YOUR INSTRUCTIONS | Locate "You are a computer-use" in the data below, then output the line it is on and all following lines through the last, word for word. Skip any pictures.

Stored data entries:
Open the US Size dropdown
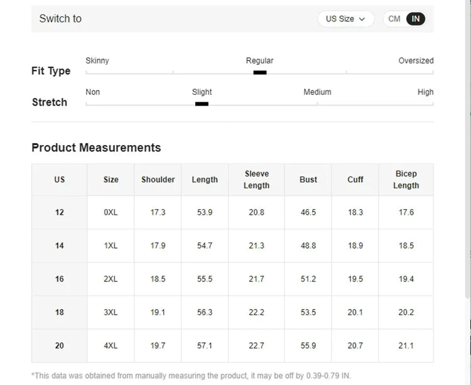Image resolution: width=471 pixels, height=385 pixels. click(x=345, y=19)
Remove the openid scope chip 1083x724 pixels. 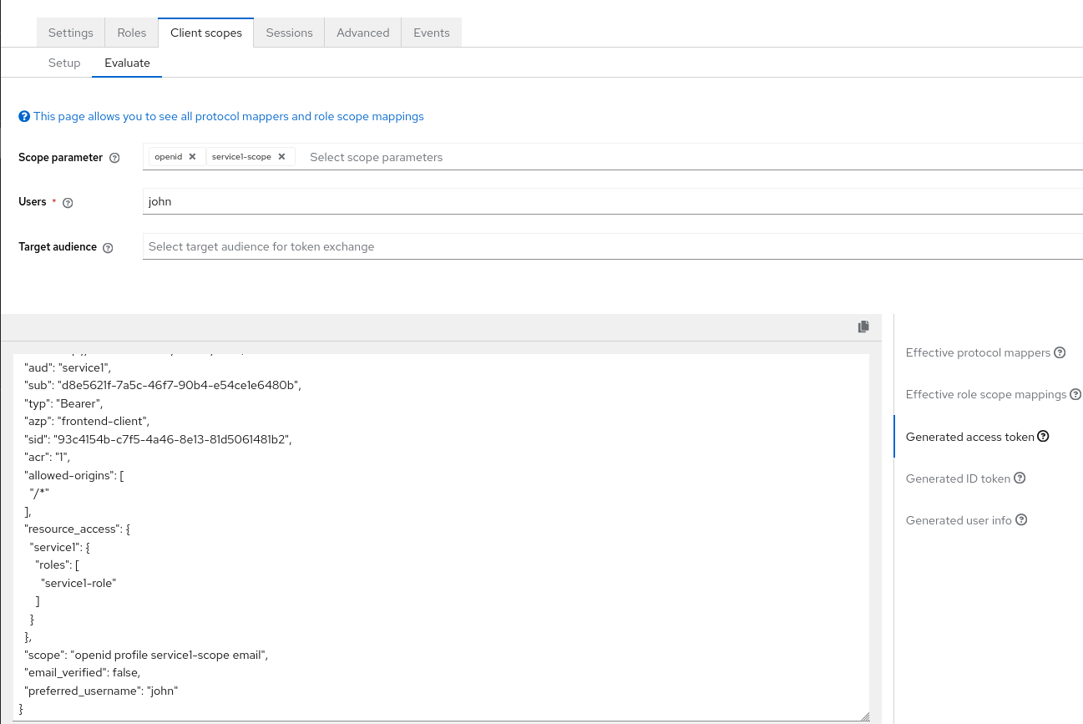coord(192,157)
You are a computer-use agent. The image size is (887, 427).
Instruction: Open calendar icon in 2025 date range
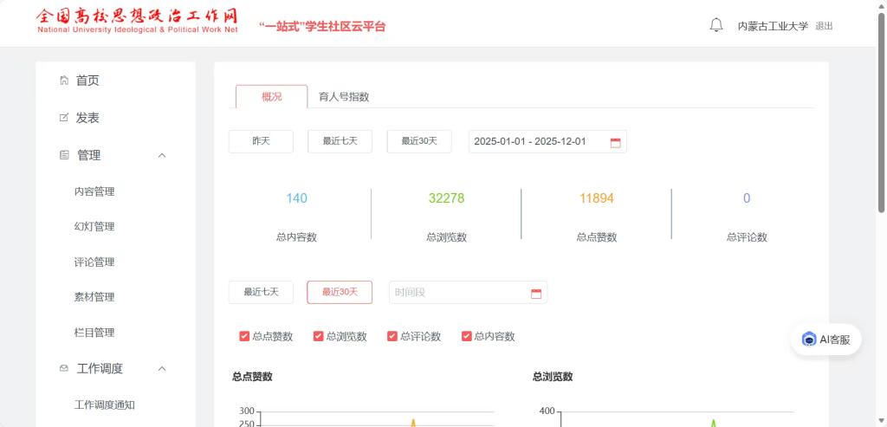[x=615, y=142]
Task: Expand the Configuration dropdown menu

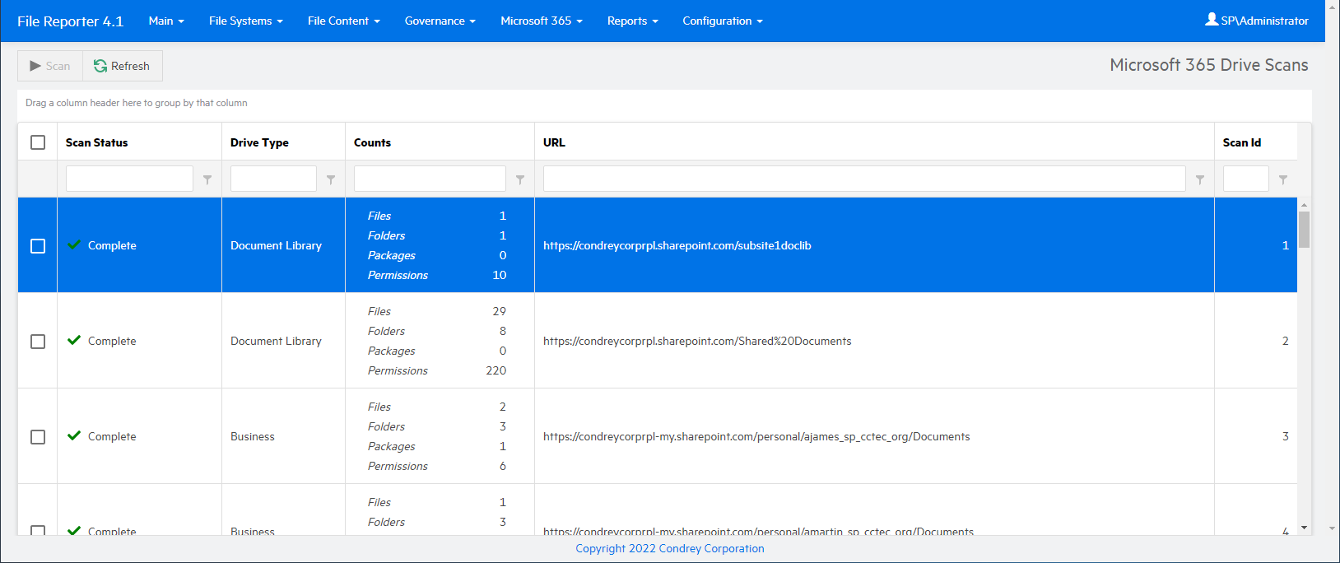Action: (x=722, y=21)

WRITTEN RESPONSE |
You are a computer-use agent. The image size is (887, 427).
Instruction: Open calendar icon in 2025 date range
[x=615, y=142]
Task: Expand the Configuration dropdown menu

Action: (x=722, y=21)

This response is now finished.